Rose supervises basketball officials for MEAC
Published 9:56 am Friday, March 22, 2013
BY ALMETA DAVIS/CONTRIBUTING WRITER
NORFOLK—After spending a number of years at the Lawrence Joel Veterans Memorial Coliseum in Winston Salem, N.C., the Mid-Eastern Athletic Conference (MEAC) relocated to the Scope Arena in Norfolk for its 2013 basketball tournament.
The MEAC is an association with 13 NCAA Division 1 Universities sponsoring 15 sports with automatic bids for postseason competition in baseball, football and men’s and women’s basketball, tennis, softball, and volleyball.
One person that is no stranger to the Scope Arena, is a former Central Intercollegiate Athletic Association (CIAA) official and now the Coordinator of Men’s Basketball Officials for MEAC Larry (Chuck) Rose of Courtland.
Basketball officiating has been a love of Larry’s life since starting it as a work-study job officiating intramural basketball games at Hampton Institute, now Hampton University.
Larry climbed the ladder from recreational basketball to high school. As he became more experienced and known for his skills he made his way through a number of conferences in the National Collegiate Athletic Association (NCAA), such as the Atlantic Coast Conference, Big East, Colonial, Southeastern, Big 12, and the Sunbelt Conference just to name a few.
Rose retired from refereeing in 2008, after serving more than 36 years as a basketball official. He became an NCAA official in 1976 and an NCAA Division I official in 1982. He estimated that he worked more than 2,300 collegiate games, including four Final Fours.
Today, Rose is in charge of 175 officials, which he personally selects. The selection process is a lengthy one. Thousands of people want to get into officiating in the MEAC conference. “They must attend my camp for officials,” he explained. “I never hire a candidate the first time I see him/her at camp. My final decision may take me seeing them at least three times.”
He continued, “I have to look at them to see if they have the qualities to become a college level referee. I check into their background, because integrity plays a big part in becoming an official. I prefer candidates with families because experience has shown me that they are more stable.”
“I look at their performance on the court at my camps. They call games played by Nike™ All Americans, who are the top high school basketball players in the nation. The individual must have a strong mind and will, with the ability to adapt on time, according to the rules of the game. Once all those qualities are there, then you must be able must be able to apply them in a split second. It is then and only then do I hire them,” added Rose.
During the post game review with the officials, which is normally not accessible to reporters, Rose was able to give a brief synopsis of every call made during the game, even giving critiques on what to look for in individual players. When asked how he does that without notes, he replied with a big smile, “After 40 years in this business – that comes from instinct – all part of the skills needed to be a good official.”
He continued, “The skills you get at camp, in the classroom and the experience from calling thousands of games – it is because of all of those things combined that I’ve been able to develop a keen sense of what is happening at any given moment during a game and retain it”.
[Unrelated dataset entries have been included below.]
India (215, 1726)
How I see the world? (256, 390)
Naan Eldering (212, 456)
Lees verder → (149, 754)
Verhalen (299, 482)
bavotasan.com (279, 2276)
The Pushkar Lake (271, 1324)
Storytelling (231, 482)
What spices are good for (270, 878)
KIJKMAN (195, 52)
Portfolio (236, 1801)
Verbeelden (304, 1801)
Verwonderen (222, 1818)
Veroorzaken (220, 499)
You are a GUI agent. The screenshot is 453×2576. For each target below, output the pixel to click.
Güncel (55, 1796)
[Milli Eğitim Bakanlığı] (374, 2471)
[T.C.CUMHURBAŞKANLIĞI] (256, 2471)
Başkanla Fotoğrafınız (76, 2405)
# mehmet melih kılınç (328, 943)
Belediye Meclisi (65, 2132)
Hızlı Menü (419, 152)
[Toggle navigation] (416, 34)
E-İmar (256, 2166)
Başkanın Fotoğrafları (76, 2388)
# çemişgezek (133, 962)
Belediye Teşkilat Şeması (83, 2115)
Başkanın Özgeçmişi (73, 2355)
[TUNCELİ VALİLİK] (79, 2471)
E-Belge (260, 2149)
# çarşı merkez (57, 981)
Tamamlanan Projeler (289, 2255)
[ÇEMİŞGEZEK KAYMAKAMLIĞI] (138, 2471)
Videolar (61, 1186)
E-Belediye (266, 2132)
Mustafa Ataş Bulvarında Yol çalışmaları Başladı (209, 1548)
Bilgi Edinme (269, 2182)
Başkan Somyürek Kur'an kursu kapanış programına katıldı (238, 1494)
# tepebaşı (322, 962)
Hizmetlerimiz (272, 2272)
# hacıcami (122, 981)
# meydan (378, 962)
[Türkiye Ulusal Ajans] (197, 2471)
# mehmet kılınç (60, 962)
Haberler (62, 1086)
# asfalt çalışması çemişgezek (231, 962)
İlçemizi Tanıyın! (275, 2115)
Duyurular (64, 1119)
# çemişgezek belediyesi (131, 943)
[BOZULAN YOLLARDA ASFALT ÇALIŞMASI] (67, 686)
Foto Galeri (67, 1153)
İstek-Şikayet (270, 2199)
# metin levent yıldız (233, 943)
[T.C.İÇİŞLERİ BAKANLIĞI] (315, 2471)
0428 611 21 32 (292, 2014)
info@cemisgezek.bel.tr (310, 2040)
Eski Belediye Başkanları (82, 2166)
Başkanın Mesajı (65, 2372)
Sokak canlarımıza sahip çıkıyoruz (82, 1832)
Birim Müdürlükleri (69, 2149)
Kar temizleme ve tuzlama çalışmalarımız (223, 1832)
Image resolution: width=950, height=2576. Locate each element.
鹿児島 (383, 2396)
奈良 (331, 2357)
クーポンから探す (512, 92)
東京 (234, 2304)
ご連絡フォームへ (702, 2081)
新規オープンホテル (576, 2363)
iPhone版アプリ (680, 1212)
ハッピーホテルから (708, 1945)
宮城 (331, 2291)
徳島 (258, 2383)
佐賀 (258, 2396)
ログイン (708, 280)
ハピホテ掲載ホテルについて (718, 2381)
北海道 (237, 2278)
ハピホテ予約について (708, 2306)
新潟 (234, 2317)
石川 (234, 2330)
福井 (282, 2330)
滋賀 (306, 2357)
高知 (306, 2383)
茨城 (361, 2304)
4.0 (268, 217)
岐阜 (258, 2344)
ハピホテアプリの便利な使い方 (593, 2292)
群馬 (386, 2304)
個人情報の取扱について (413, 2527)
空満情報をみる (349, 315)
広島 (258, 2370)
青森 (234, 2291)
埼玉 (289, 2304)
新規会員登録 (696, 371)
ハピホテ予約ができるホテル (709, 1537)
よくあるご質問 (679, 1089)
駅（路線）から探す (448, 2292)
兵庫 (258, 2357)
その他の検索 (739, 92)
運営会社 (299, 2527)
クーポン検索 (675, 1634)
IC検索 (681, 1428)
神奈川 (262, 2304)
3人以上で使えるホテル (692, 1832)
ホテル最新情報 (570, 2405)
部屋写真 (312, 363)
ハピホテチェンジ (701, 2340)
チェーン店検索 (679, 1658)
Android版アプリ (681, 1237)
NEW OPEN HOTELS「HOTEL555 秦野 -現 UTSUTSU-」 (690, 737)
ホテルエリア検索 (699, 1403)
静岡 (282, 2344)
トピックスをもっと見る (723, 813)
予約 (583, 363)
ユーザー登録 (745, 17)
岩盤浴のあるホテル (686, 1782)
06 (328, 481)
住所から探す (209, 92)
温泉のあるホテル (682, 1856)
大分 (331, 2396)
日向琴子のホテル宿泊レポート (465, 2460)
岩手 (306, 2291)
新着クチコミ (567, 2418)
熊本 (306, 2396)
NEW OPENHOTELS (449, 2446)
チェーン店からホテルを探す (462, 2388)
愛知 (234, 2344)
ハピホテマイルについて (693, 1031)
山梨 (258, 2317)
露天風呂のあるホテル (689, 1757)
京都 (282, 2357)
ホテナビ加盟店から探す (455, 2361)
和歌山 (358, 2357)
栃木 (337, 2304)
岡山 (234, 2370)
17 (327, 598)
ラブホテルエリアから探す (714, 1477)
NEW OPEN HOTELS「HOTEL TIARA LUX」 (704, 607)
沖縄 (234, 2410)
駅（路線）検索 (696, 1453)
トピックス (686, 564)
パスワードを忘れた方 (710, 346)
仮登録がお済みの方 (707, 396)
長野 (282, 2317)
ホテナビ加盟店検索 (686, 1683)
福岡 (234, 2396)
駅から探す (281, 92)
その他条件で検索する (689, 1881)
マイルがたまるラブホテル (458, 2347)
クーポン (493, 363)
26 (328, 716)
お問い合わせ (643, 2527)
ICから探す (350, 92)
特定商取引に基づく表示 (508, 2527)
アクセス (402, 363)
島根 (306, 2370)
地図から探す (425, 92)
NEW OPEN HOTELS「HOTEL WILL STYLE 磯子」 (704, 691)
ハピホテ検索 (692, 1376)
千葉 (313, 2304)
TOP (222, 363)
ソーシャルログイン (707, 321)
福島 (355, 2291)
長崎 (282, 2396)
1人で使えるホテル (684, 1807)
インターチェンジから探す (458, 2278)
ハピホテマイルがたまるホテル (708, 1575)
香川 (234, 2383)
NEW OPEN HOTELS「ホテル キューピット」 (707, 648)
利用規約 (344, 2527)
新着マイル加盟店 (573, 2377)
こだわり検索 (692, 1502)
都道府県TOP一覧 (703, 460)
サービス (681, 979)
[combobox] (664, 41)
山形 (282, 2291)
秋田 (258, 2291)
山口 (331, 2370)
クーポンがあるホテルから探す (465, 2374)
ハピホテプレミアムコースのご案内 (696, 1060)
MEAC neutral observers of officials, Willie Brown, Russell Wards and George Williams are all in agreement with Rose’s approach to officiating. “Larry always sees you as an individual. He is very hands on, not only telling you what you should be doing, but also showing you through demonstration. He cares about families and stresses that you maintain that balance between family and work at all times. He has the knowledge and leadership skills needed to train and develop top-notch college basketball officials.”
After having retired from two positions, which kept him on the road most of the time, Rose attributes his success to a strong supportive home base headed up by his wife Yvonne. Together they have five children, Dion, Jackie, LaKisha, Traci and Michael.